### [THE TASKS]
1 - Answer these questions from the Linux kernel bug thread:
(a) Which older kernel did the poster of #376 go back to?
(b) Which file system is the poster of #377 using?
(c) According to the poster of #378, which kernel was the last one without the problem?
2 - Resume the Linux kernel bug thread from its last sentence.

### [TEXT PASSAGE]
= = =
I'd LOVE to be able to look into this, but honestly I have no idea where to start. What I would also love is for someone to post a test case that actually works. This includes observed behaviour and a description of what you would EXPECT to see happen. Then we/I should be able to at least judge whether there's something we can do about it. Expecting a fully fluid system while having 100 threads writing data to the device is not reasonable, for instance. But if it behaves significantly worse than previous kernels, then there's still something to look into.

Revision history for this message

In Linux Kernel Bug Tracker #12309, trent.bugzilla (trent.bugzilla-linux-kernel-bugs) wrote on 2009-03-09:

#376

I totally agree with you Jens. I have been having a hard time localizing the problem myself. I went back to the 2.6.17 kernel, and it seems to be worse than my 2.6.28 kernel. But keep in mind, I was running i686 when I originally discovered the problem, and now I'm doing x86_64. I think the only way I will be able to localize the issue, is if I restore my system to i686 gentoo, and then trying 2.6.28, then I may start getting somewhere.

I also agree that it is nearly impossible to solve this one without some more concrete data. I wish I had chosen a different time to upgrade to 64bit, because then I could be fiddling with this issue on my i686 still.

I'll post again if I find something more concrete.

Revision history for this message

In Linux Kernel Bug Tracker #12309, bgamari (bgamari-linux-kernel-bugs) wrote on 2009-03-09:

#377

I will admit that many of my issues seem to be caused by fsync() (I'm on ext4). One of the largest issues I'm currently having is Liferea blocking in fsync() for several seconds every time a new item is selected. During this time kjournald2 is writing, although iotop only shows a total write rate of ~500kB/s. This seems extremely slow and far below the disk's (a 7200 RPM SATA drive) capacity. This low I/O rate is common for all sluggish I/O cases. Does this sound like expected behavior? Perhaps my problems have been caused by just generally slow I/O?

Revision history for this message

In Linux Kernel Bug Tracker #12309, ylalym (ylalym-linux-kernel-bugs) wrote on 2009-03-09:

#378

The last without a problem kernel was - 2.6.16 (acknowledgement to that is SLES 10 SP2 does not give high iowait on ASUS P5K). So let's look what super-mega-function has appeared in 2.6.17 and was absent in 2.6.16. This function cannot clearly belong to separately taken file system (all file systems are subject to an error). Changes in schedulers between 2.6.16-2.6.17 I has not found out. Introduction libata - a unique difference. Who gives high iowait - itself libata or the infrastructure of its embedding in a kernel practically has no value. Value has only one - the kernel is disabled. Also it is the sad fact.
= = =
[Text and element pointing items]

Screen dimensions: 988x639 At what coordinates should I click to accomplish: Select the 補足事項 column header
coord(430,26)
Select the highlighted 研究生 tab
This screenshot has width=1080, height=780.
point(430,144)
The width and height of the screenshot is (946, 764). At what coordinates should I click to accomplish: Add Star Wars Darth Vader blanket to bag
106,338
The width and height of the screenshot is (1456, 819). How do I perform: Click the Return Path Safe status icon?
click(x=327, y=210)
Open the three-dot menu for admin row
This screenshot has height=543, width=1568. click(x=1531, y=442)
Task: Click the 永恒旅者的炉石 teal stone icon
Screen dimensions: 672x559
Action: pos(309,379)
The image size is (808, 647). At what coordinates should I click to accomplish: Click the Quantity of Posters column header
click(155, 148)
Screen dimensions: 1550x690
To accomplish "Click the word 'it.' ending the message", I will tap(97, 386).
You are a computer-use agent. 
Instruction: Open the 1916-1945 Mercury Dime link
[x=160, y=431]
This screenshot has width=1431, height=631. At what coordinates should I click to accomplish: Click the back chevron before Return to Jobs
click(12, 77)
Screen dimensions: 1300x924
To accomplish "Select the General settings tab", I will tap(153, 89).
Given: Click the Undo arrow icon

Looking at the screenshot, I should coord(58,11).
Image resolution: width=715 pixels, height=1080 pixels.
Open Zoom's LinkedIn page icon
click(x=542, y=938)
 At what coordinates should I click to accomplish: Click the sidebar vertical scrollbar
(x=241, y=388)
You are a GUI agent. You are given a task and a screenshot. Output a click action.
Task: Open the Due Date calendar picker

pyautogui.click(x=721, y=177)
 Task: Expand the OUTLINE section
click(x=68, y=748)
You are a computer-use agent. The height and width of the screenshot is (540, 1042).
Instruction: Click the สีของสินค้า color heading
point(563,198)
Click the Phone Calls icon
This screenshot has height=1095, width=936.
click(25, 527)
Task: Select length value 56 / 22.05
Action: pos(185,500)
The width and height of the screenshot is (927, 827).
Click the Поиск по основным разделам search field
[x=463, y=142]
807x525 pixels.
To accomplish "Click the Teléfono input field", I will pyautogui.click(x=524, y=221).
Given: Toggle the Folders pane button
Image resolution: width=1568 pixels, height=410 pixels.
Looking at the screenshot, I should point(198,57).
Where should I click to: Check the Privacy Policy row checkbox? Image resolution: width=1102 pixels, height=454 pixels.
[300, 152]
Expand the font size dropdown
= = =
### [FINAL ANSWERS]
1 -
(a) The 2.6.17 kernel.
(b) ext4.
(c) 2.6.16.

2 -
Revision history for this message

In Linux Kernel Bug Tracker #12309, thomas.pi (thomas.pi-linux-kernel-bugs) wrote on 2009-03-09:

#379

I do not mean the fsync problem, which is not a problem in the 29 kernel for me any more. I mean the sluggish behaviour of all gui application. Especially while working with vmware workstation. Suspend and resume time rises from less than two minutes to up to ten minutes. It started for me, when I upgraded from feisty (2.6.20) to gutsy (2.6.22) on a 32-bit Pentium-M.

There is a problem to locate this problem, as it does not appear all the time and there are a lot other problems and many solved problems, which make a comparison very problematic. And my assumption is, that I depend on the cpu, hard drive and user.

The best hint for me was the duration of the process test. I have not committed this test to adjust the kernel to this special test case, as I have seen at LKML. It should help to localize the problem. The results of this tests, seems to fit with the regression of the sluggish behaviour.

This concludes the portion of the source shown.